Here is what i have now:
ListObjectsResponse r = s3Client.ListObjects(new Amazon.S3.Model.ListObjectsRequest()
{
BucketName = BucketName,
Marker = marker,
Prefix = folder,
MaxKeys = 1000
});
So, I need to list all *.xls files in my bucket.
Upvotes: 25
Views: 46885
Reputation: 5678
I always use the following approach to search objects by suffix which is based on fetching a list of all the objects in the bucket under the specified path (recursively; including sub directories) and then filtering out on the basis of suffix provided:
aws s3 ls s3://[BUCKET_NAME]/[DIRECTORY_NAME]/ --recursive | grep "[SUFFIX]"
Depending upon the above approach, I implemented a similar solution in the desired programming language.
Looking at the code you mentioned in the question, it seems like it is C# (.NET)
. So, in your case, the solution will be as follows:
var request = new ListObjectsRequest
{
BucketName = [BUCKET_NAME],
Prefix = [DIRECTORY_NAME],
MaxKeys = 1000
};
ListObjectsResponse response;
string marker = null;
do
{
request.Marker = marker;
response = s3Client.ListObjects(request);
var filteredObjects = response.S3Objects
.FindAll(obj => obj.Key.EndsWith("[SUFFIX]"));
foreach (var obj in filteredObjects)
{
Console.WriteLine($"Object Key: {obj.Key}, Size: {obj.Size}");
}
marker = response.NextMarker;
} while (response.IsTruncated);
Note: Don't forget to replace [BUCKET_NAME]
, [DIRECTORY_NAME]
, and [SUFFIX]
in the code snippets mentioned above. Also, it is assumed that all the necessary libraries for AWS SDK have been imported and the AWS S3 client already exists in the code.
Upvotes: 1
Reputation: 43
I believe it could help someone.
I did find a way to do that using the ends_with JMESPath function.
In my case specifically, I was trying to get the prefix and suffix at same time, this worked for me:
aws s3api list-objects --bucket my-bucket --query "Contents[?ends_with(Key, 'my-suffix')]" --prefix "my-prefix"
If you only need the suffix:
aws s3api list-objects --bucket my-bucket --query "Contents[?ends_with(Key, 'my-suffix')].Key"
For some reason, if the --prefix
flag isn't set and if "my-suffix" value have a number (e.g. "mp4", "mp3") it won't work.

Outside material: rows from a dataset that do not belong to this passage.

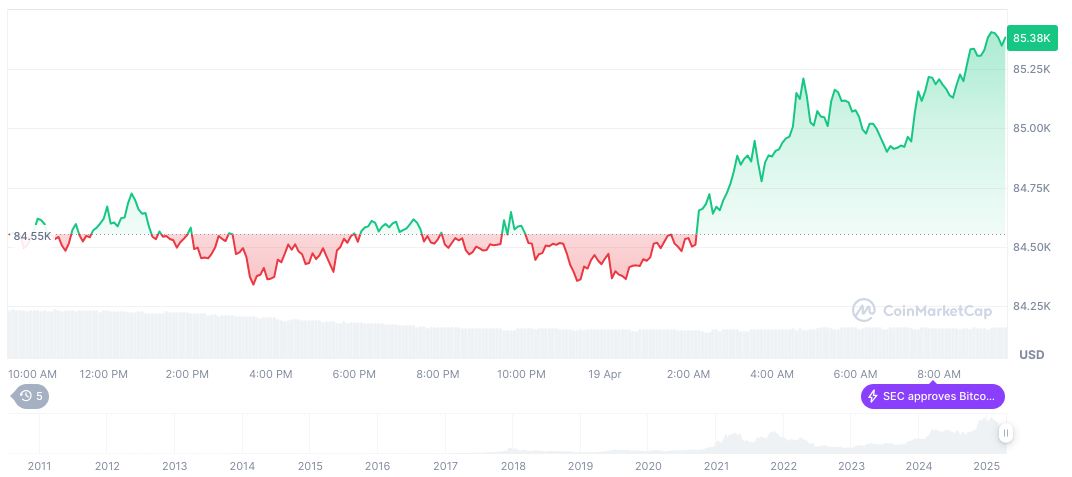Click the history clock icon badge showing 5

tap(30, 396)
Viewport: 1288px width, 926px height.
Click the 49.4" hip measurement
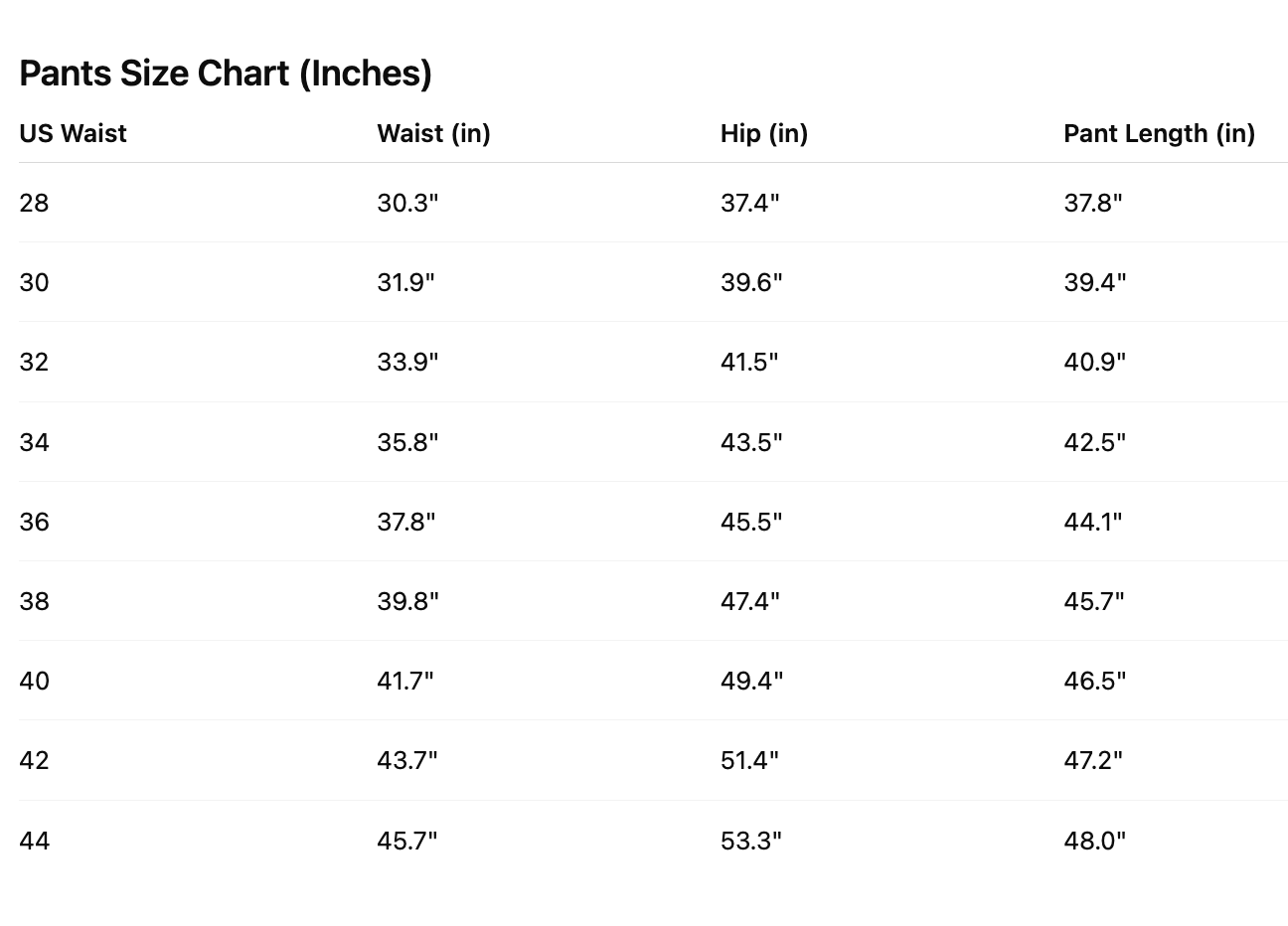click(751, 681)
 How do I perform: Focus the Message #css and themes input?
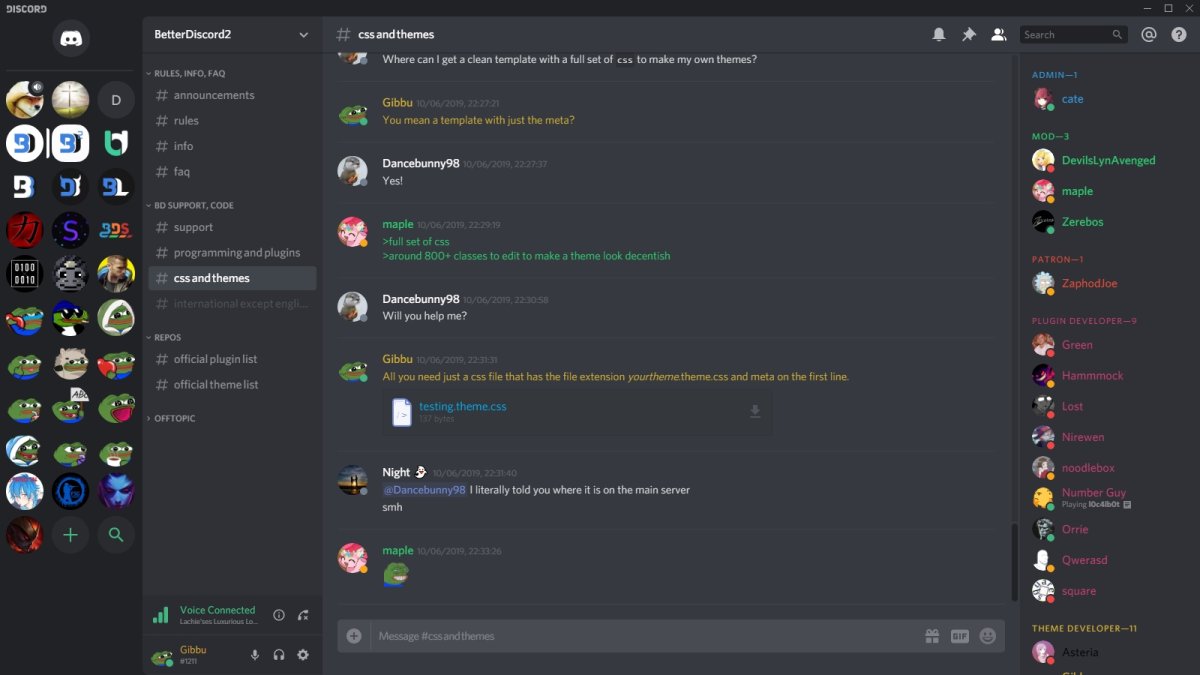point(640,636)
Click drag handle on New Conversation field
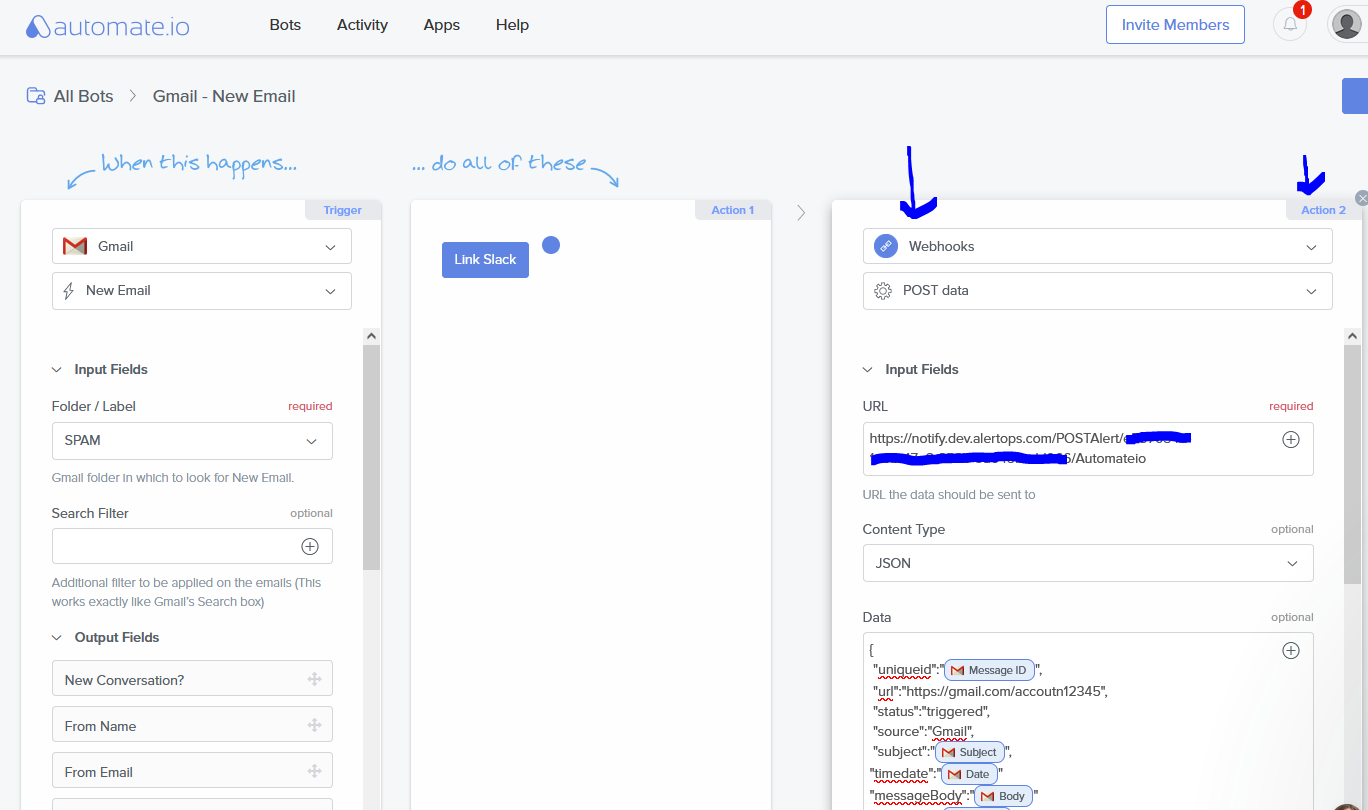The width and height of the screenshot is (1368, 810). (x=314, y=679)
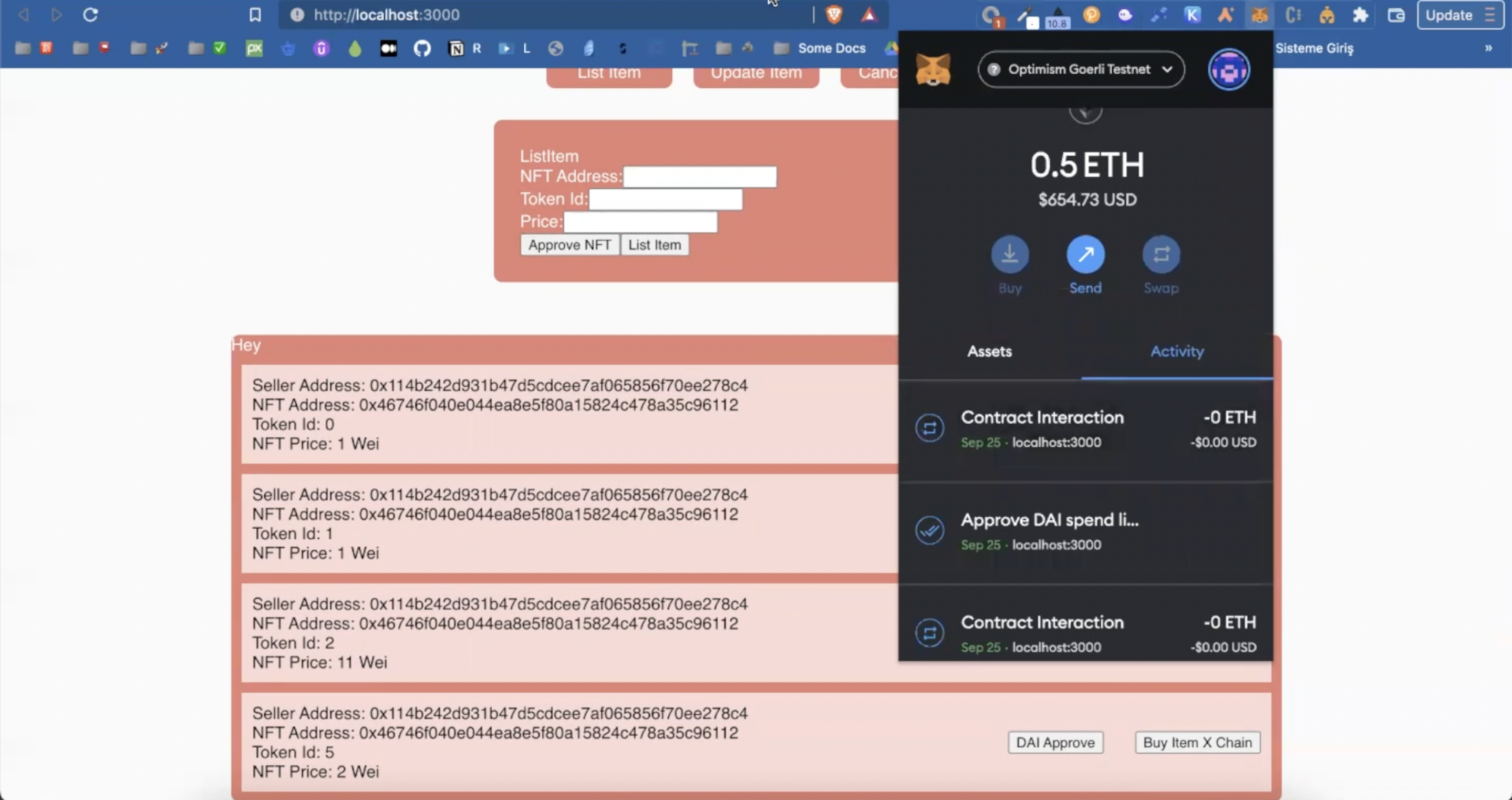1512x800 pixels.
Task: Click the NFT Address input field
Action: tap(699, 176)
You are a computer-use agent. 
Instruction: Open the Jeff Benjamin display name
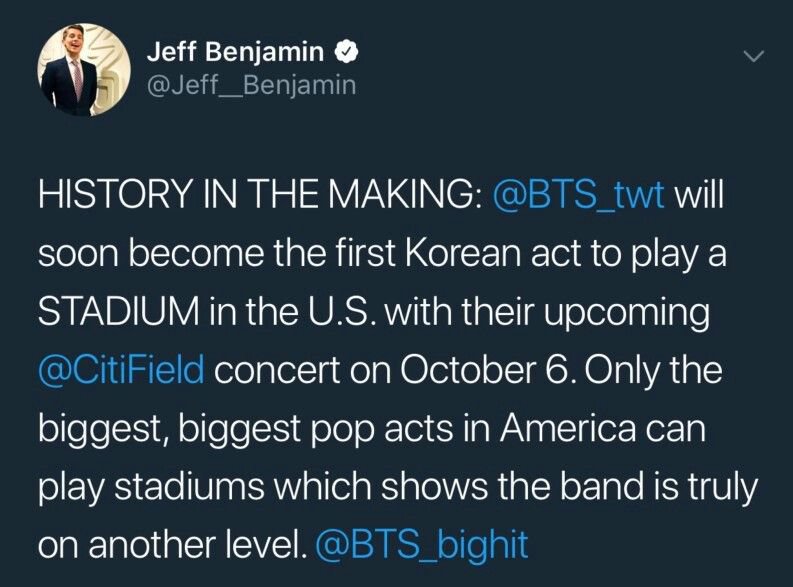(235, 52)
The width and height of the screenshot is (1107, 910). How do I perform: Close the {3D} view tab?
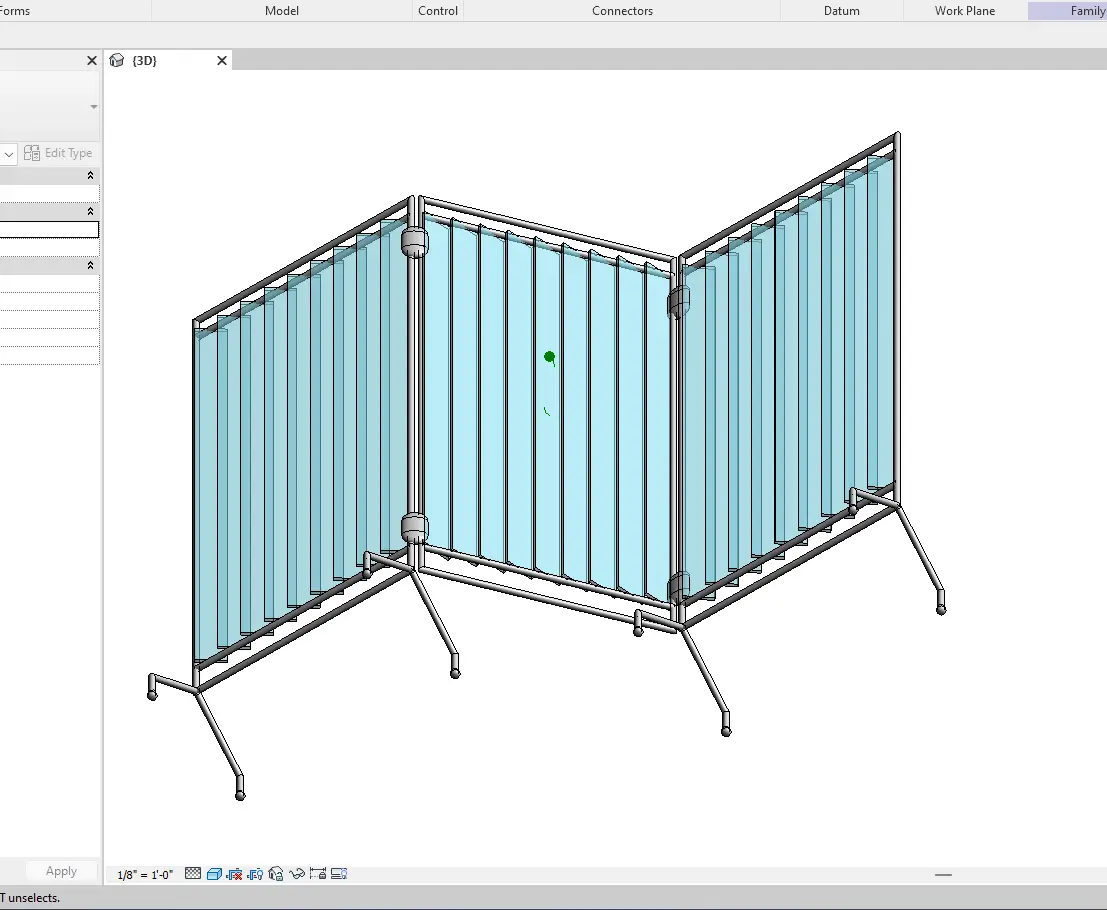click(222, 61)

But if the suffix value don't have a number (e.g. "json", "sh", "txt") OR the --prefix
flag is seted it will works fine.
Upvotes: 4
Reputation: 191
if you're simply searching you can probably find them by using a combination of awscli
and grep
as follows:
aws s3 ls s3://<your-bucket-name> --recursive | grep <your-file-extension>
Upvotes: 0
Reputation: 21
You can easily list all the elements by extension, getting all the elements (including folders) and then filtering by key.endswith('...')
import boto3
s3 = boto3.resource('s3')
bucket = s3.Bucket('your-route')
# Data from S3 is also filtered by endswith from key property
for _ in bucket.objects.filter(Prefix=test_dir):
if _.key.endswith('.zicu'):
print('Value of object: ', _.key)
In this case I'm filtering each element with a Prefix (test_dir) and then showing just the elements with .zicu extension
Upvotes: -1
Reputation: 59
Because by using boto3 resource to get objects from S3, you can get satisfied result by using the returned file extension to filter what you want. Like this:
import boto3
s3 = boto3.resource('s3')
my_bucket = s3.Bucket('my_bucket')
files = my_bucket.objects.all()
file_list = []
for file in files:
if file.key.endswith('.docx'):
file_list.append(file.key)
You can change the endswith string with what you want.
Upvotes: 3
Reputation: 3863
I'm iterating after fetching the file information. End result will be in dict
import boto3
s3 = boto3.resource('s3')
bucket = s3.Bucket('bucket_name')
#get all files information from buket
files = bucket.objects.all()
# create empty list for final information
files_information = []
# your known extensions list. we will compare file names with this list
extensions = ['png', 'jpg', 'txt', 'docx']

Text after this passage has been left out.